■ Directions
Reproduce the listing below line for line, with no changes.

▼

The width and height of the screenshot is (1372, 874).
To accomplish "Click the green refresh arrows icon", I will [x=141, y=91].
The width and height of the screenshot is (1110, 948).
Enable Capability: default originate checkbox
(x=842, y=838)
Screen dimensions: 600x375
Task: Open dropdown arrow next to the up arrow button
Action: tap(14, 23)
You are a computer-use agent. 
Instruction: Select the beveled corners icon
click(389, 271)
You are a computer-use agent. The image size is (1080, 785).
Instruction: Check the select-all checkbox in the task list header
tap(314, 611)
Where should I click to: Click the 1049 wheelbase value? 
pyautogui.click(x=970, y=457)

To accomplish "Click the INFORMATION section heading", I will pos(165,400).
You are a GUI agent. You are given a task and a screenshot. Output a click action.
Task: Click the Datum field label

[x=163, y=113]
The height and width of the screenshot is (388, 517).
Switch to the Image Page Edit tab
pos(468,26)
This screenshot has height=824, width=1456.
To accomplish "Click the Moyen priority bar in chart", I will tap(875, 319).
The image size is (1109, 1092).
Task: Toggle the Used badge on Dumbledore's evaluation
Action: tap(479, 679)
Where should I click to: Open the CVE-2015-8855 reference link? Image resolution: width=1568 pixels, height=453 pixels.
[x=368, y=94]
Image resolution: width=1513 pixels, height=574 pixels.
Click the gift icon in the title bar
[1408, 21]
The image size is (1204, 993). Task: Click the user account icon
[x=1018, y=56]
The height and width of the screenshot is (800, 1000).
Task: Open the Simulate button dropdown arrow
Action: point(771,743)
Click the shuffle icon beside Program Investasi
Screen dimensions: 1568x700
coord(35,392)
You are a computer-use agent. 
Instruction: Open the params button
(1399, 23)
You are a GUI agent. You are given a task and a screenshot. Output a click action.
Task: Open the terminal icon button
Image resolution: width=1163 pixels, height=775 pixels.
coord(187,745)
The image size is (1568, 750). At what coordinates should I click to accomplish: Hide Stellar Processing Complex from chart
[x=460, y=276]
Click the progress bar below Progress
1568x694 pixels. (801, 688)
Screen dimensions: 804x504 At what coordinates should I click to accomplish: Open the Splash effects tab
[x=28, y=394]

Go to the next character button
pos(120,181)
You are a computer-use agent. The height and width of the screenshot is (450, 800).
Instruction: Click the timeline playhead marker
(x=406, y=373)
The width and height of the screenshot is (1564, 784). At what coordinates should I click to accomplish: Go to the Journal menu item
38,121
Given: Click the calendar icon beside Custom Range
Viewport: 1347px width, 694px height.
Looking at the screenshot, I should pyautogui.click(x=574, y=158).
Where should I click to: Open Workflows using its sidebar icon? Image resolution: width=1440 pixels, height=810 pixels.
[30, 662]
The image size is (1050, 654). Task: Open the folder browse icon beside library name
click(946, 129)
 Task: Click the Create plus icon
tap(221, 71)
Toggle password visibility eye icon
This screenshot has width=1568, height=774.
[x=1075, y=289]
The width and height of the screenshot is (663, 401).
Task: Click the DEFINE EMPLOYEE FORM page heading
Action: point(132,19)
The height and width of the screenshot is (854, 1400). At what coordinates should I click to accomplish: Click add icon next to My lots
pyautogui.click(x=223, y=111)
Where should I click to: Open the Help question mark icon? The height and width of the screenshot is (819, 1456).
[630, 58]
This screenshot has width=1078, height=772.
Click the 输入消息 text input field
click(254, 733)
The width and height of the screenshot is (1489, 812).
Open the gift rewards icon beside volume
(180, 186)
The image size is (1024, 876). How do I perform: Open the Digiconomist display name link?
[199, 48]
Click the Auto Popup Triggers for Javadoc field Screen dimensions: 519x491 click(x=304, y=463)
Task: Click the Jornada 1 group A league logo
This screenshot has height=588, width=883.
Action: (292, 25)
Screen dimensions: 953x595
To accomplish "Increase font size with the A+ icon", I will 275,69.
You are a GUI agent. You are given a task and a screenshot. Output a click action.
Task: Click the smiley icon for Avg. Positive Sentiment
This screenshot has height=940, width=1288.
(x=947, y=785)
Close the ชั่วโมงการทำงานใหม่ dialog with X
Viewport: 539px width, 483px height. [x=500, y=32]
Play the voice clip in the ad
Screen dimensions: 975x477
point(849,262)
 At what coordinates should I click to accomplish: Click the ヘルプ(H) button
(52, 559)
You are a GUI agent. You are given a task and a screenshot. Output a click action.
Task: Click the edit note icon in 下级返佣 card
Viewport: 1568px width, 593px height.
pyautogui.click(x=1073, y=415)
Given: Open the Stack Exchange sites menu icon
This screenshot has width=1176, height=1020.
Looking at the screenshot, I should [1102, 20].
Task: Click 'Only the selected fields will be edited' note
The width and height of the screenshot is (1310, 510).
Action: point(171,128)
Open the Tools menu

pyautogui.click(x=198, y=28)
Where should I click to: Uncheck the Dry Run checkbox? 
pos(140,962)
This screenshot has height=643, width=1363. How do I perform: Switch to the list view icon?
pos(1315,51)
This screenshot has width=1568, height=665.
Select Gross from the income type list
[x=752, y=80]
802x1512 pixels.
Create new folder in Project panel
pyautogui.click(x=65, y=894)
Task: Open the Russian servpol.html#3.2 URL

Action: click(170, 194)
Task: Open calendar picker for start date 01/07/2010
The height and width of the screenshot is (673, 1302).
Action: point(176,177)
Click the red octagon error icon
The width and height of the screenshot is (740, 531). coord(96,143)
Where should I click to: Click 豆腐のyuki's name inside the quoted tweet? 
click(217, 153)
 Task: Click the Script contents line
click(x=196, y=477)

▲

■ Worked solution
The width and height of the screenshot is (1372, 874).
To accomplish "Click the green refresh arrows icon", I will [x=141, y=91].
The width and height of the screenshot is (1110, 948).
Enable Capability: default originate checkbox
(x=842, y=838)
Screen dimensions: 600x375
Task: Open dropdown arrow next to the up arrow button
Action: tap(14, 23)
You are a computer-use agent. 
Instruction: Select the beveled corners icon
click(389, 271)
You are a computer-use agent. The image size is (1080, 785).
Instruction: Check the select-all checkbox in the task list header
tap(314, 611)
Where should I click to: Click the 1049 wheelbase value? 
pyautogui.click(x=970, y=457)

To accomplish "Click the INFORMATION section heading", I will pos(165,400).
You are a GUI agent. You are given a task and a screenshot. Output a click action.
Task: Click the Datum field label

[x=163, y=113]
The height and width of the screenshot is (388, 517).
Switch to the Image Page Edit tab
pos(468,26)
This screenshot has height=824, width=1456.
To accomplish "Click the Moyen priority bar in chart", I will tap(875, 319).
The image size is (1109, 1092).
Task: Toggle the Used badge on Dumbledore's evaluation
Action: tap(479, 679)
Where should I click to: Open the CVE-2015-8855 reference link? Image resolution: width=1568 pixels, height=453 pixels.
[x=368, y=94]
Image resolution: width=1513 pixels, height=574 pixels.
Click the gift icon in the title bar
[1408, 21]
The image size is (1204, 993). Task: Click the user account icon
[x=1018, y=56]
The height and width of the screenshot is (800, 1000).
Task: Open the Simulate button dropdown arrow
Action: point(771,743)
Click the shuffle icon beside Program Investasi
Screen dimensions: 1568x700
coord(35,392)
You are a computer-use agent. 
Instruction: Open the params button
(1399, 23)
You are a GUI agent. You are given a task and a screenshot. Output a click action.
Task: Open the terminal icon button
Image resolution: width=1163 pixels, height=775 pixels.
coord(187,745)
The image size is (1568, 750). At what coordinates should I click to accomplish: Hide Stellar Processing Complex from chart
[x=460, y=276]
Click the progress bar below Progress
1568x694 pixels. (801, 688)
Screen dimensions: 804x504 At what coordinates should I click to accomplish: Open the Splash effects tab
[x=28, y=394]

Go to the next character button
pos(120,181)
You are a computer-use agent. The height and width of the screenshot is (450, 800).
Instruction: Click the timeline playhead marker
(x=406, y=373)
The width and height of the screenshot is (1564, 784). At what coordinates should I click to accomplish: Go to the Journal menu item
38,121
Given: Click the calendar icon beside Custom Range
Viewport: 1347px width, 694px height.
Looking at the screenshot, I should pyautogui.click(x=574, y=158).
Where should I click to: Open Workflows using its sidebar icon? Image resolution: width=1440 pixels, height=810 pixels.
[30, 662]
The image size is (1050, 654). Task: Open the folder browse icon beside library name
click(946, 129)
 Task: Click the Create plus icon
tap(221, 71)
Toggle password visibility eye icon
This screenshot has width=1568, height=774.
[x=1075, y=289]
The width and height of the screenshot is (663, 401).
Task: Click the DEFINE EMPLOYEE FORM page heading
Action: point(132,19)
The height and width of the screenshot is (854, 1400). At what coordinates should I click to accomplish: Click add icon next to My lots
pyautogui.click(x=223, y=111)
Where should I click to: Open the Help question mark icon? The height and width of the screenshot is (819, 1456).
[630, 58]
This screenshot has width=1078, height=772.
Click the 输入消息 text input field
click(254, 733)
The width and height of the screenshot is (1489, 812).
Open the gift rewards icon beside volume
(180, 186)
The image size is (1024, 876). How do I perform: Open the Digiconomist display name link?
[199, 48]
Click the Auto Popup Triggers for Javadoc field Screen dimensions: 519x491 click(x=304, y=463)
Task: Click the Jornada 1 group A league logo
This screenshot has height=588, width=883.
Action: (292, 25)
Screen dimensions: 953x595
To accomplish "Increase font size with the A+ icon", I will 275,69.
You are a GUI agent. You are given a task and a screenshot. Output a click action.
Task: Click the smiley icon for Avg. Positive Sentiment
This screenshot has height=940, width=1288.
(x=947, y=785)
Close the ชั่วโมงการทำงานใหม่ dialog with X
Viewport: 539px width, 483px height. [x=500, y=32]
Play the voice clip in the ad
Screen dimensions: 975x477
point(849,262)
 At what coordinates should I click to accomplish: Click the ヘルプ(H) button
(52, 559)
You are a GUI agent. You are given a task and a screenshot. Output a click action.
Task: Click the edit note icon in 下级返佣 card
Viewport: 1568px width, 593px height.
pyautogui.click(x=1073, y=415)
Given: Open the Stack Exchange sites menu icon
This screenshot has width=1176, height=1020.
Looking at the screenshot, I should [1102, 20].
Task: Click 'Only the selected fields will be edited' note
The width and height of the screenshot is (1310, 510).
Action: point(171,128)
Open the Tools menu

pyautogui.click(x=198, y=28)
Where should I click to: Uncheck the Dry Run checkbox? 
pos(140,962)
This screenshot has height=643, width=1363. How do I perform: Switch to the list view icon?
pos(1315,51)
This screenshot has width=1568, height=665.
Select Gross from the income type list
[x=752, y=80]
802x1512 pixels.
Create new folder in Project panel
pyautogui.click(x=65, y=894)
Task: Open the Russian servpol.html#3.2 URL

Action: click(170, 194)
Task: Open calendar picker for start date 01/07/2010
The height and width of the screenshot is (673, 1302).
Action: point(176,177)
Click the red octagon error icon
The width and height of the screenshot is (740, 531). coord(96,143)
Where should I click to: Click 豆腐のyuki's name inside the quoted tweet? 
click(217, 153)
 Task: Click the Script contents line
click(x=196, y=477)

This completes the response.